Na początku prokuratura oskarżała rencistów o wyłudzenie nienależnych świadczeń. Na ławę oskarżonych wówczas kilkaset osób. Procesy miało też kilku lekarzy oraz pracownica ZUS za załatwianie nienależnych rent. Teraz przyszedł czas na kolejnych.
- Oskarżeni lekarze przeważnie nawet nie widzieli pacjentów, którym wystawiali zaświadczenie o leczeniu – mówi Agnieszka Kępka, z Prokuratury Okręgowej w Lublinie. – Wynikało z nich, że ich pacjenci nie są zdolni do pracy.
Lekarze za wystawienie fałszywych zaświadczeń brali od 50 zł do kilkuset złotych. Prokuratura Okręgowa w Lublinie postawiła im ponad 90 zarzutów brania łapówek, pomocnictwa w wyłudzeniach i poświadczenia nieprawdy w latach 1999-2005. Wystawione przez nich dokumenty pomogły w wyłudzeniu świadczeń pobieranych potem latami. Dzięki nim niektórzy renciści dostawali w sumie po kilkadziesiąt tysięcy złotych.
- Straty na rzecz ZUS z tytułu wyłudzonych świadczeń rentowych wynoszą kilkaset tysięcy złotych – informuje Andrzej Fijołek, z Komendy Wojewódzkiej Policji w Lublinie.

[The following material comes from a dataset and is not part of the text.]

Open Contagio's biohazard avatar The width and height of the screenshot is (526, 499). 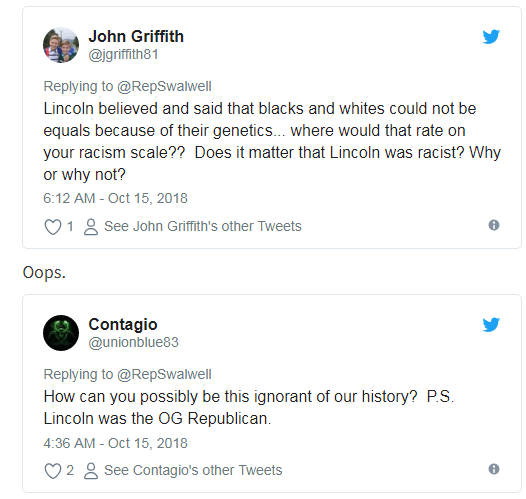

Część z oskarżonych lekarzy jest już na emeryturach. 15 z nich dobrowolnie poddało się karze i zgodziło na wyroki skazujące bez prowadzenia procesu. Jeśli zaakceptuje je sąd, dostaną kary pozbawienia wolności w zawieszeniu i grzywny. 6 lekarzy nie przyznało się do winy. Będą sądzeni w Sądzie Rejonowym Lublin-Zachód.